飾り付けを手を伸ばしてカーテンレールにつけようと両手伸ばしてると、
「ほら。」
と匠兄が未茉の手からひょいっと飾りを取り手伝ってくれる。

「サンキュー。匠兄そういや、静香とデートしたんだろ?」
「え……デートっていうのかな…」
ちょっと言葉を濁した。

「国体の試合静香ちゃん、一生懸命頑張ってただろ?あのガッツを見てたら、負けたからデートできません。とは言えなかった。」

「優しいな。まぁ匠兄とのデートのためにすっげー頑張ってたからな。あと下着選びもな!!」
あははっと笑いだすと、匠は少し苦笑した。
「…その優しさが傷つけてしまうことになったよ。
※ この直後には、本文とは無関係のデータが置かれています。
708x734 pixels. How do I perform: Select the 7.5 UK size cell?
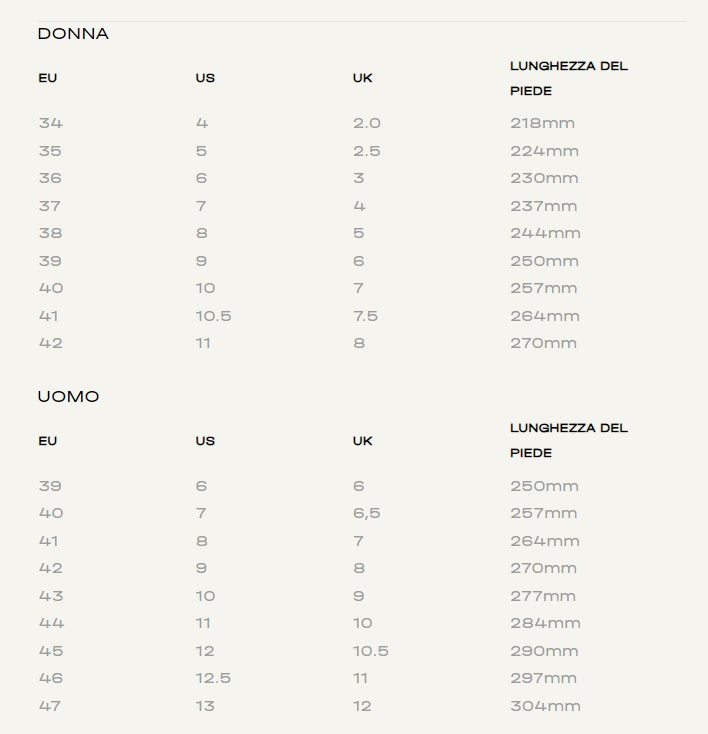(x=365, y=316)
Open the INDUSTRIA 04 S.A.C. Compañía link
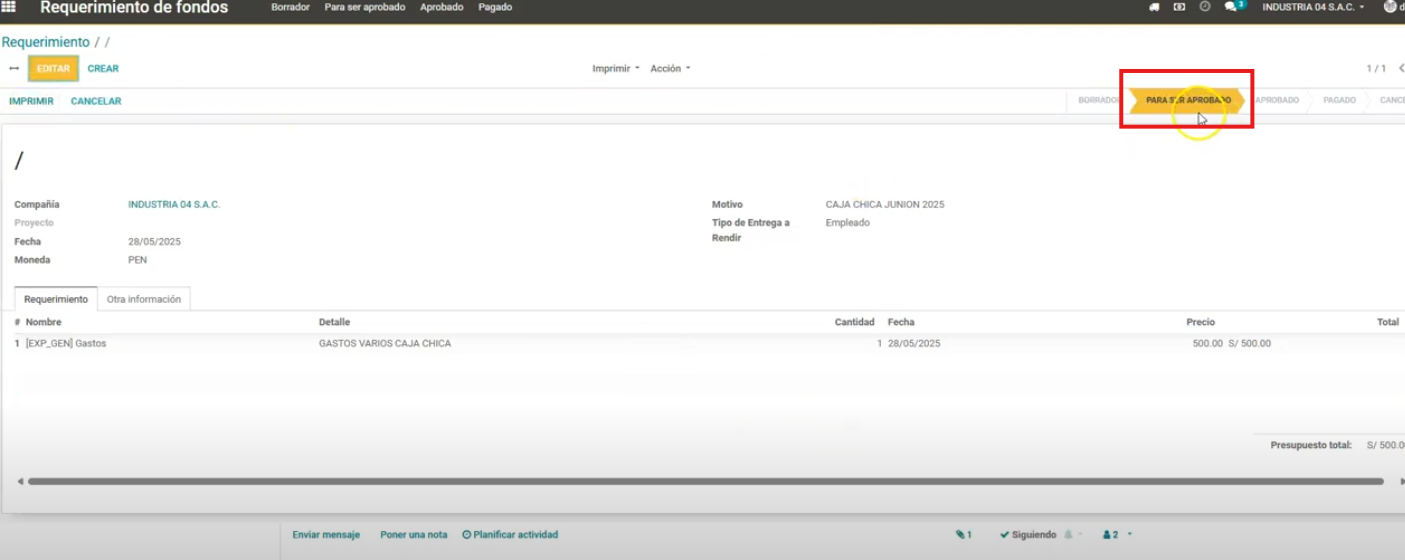 (174, 205)
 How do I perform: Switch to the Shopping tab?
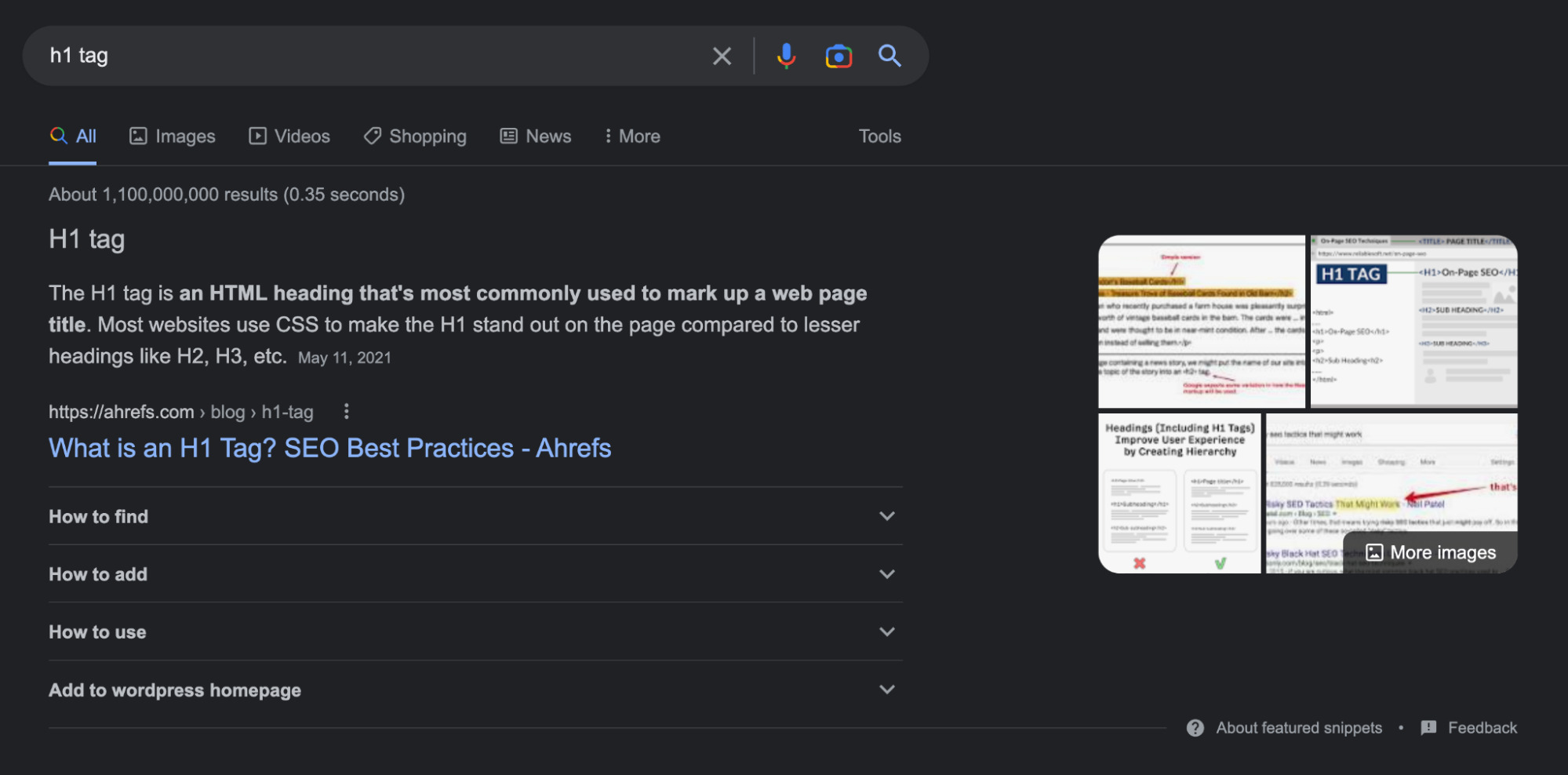click(x=415, y=136)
」
「なんで優しいとダメなの?」
優しさの何がダメなのか全く分からない未茉は首を傾げた。

「俺が未茉を忘れてないのに、他の子に優しくするのは相手を傷つけてしまうのかもな。」
未練がましいことは言うつもりはなかったが、思わず口から出てしまった。

「…俺も、健も嵐もどう忘れていけばいいかな。」

持て余したこの十年もの思いの行き場を探すように切ない目で告げられて、未茉は言葉に詰まった。


「どうしたら忘れられんのか、毎日考えてる。」
「匠兄、ごめん。」
「健も選べないのか?」
「…!…ごめん。」

「やーめーろ。」

ちょうど様子を見に来た健が止めると、
「健…」
「それはお前の自己満だろ?」
匠の肩を叩きため息をつく。
「俺なら許せて、湊なら許せない。ってもしそうだったらお前は未茉のことを本気で好きじゃねぇな。」

「…!」

「俺なら全世界中の男誰一人も、未茉が選んだ俺以外の男を許せねぇから。」